📜 ⬆️ ⬇️

How to switch to microservices and not break production

Today we will tell how a monolithic solution was transferred to microservices. Through our application around the clock passes from 20 to 120 thousand transactions per day. Users work in 12 time zones. At the same time, functionality was added a lot and often, which is quite difficult to do on a monolith. That is why the system required steady operation in 24/7 mode, that is, HighLoad, High Availability and Fault Tolerance.

We develop this product on the MVP model. The architecture changed in several stages following the requirements of the business. Initially, it was not possible to do everything at once, because no one knew what the solution should look like. We moved along the Agile model, iteratively adding and extending functionality.

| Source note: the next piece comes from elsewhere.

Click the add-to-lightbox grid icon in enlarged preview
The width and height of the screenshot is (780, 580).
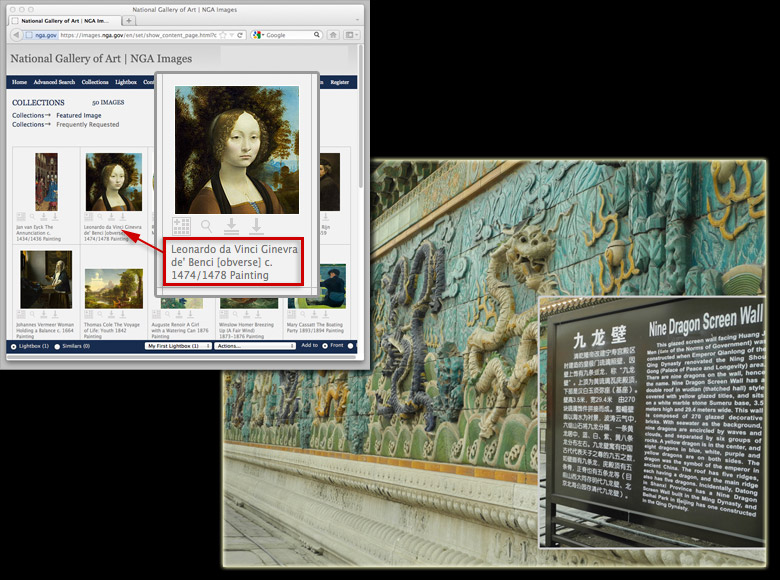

Initially, the architecture looked like this: we had MySql with a single war, Tomcat and Nginx for proxying user requests.
')


Environments (& Minimum CI / CD):


The development was based on user scripts. Already at the start of the project, most of the scenarios fit into a certain workflow. But still not everything, and this circumstance complicated our development and did not allow us to carry out a “deep design”.



In 2015, our application saw production. Industrial operation has shown that we do not have enough flexibility in the operation of the application, its development and in sending changes to the prod-server. We wanted to achieve High Availability (HA), Continuous Delivery (CD) and Continuous Integration (CI).

Here are the problems that needed to be solved in order to come to HI, CD, CI:


We began to solve all these problems one by one. And the first thing that they took up is the changing requirements for the product.

First microservice


Challenge: Changing product requirements and new use cases.
Technological answer: The first microservice appeared - they carried part of the business logic into a separate war file and put it in Tomcat.



Another task of the form came to us: by the end of the week, update the business logic in the service and we decided to put this part into a separate war-file and put it in the same Tomcat. We used Spring Boot for speed configuration and development.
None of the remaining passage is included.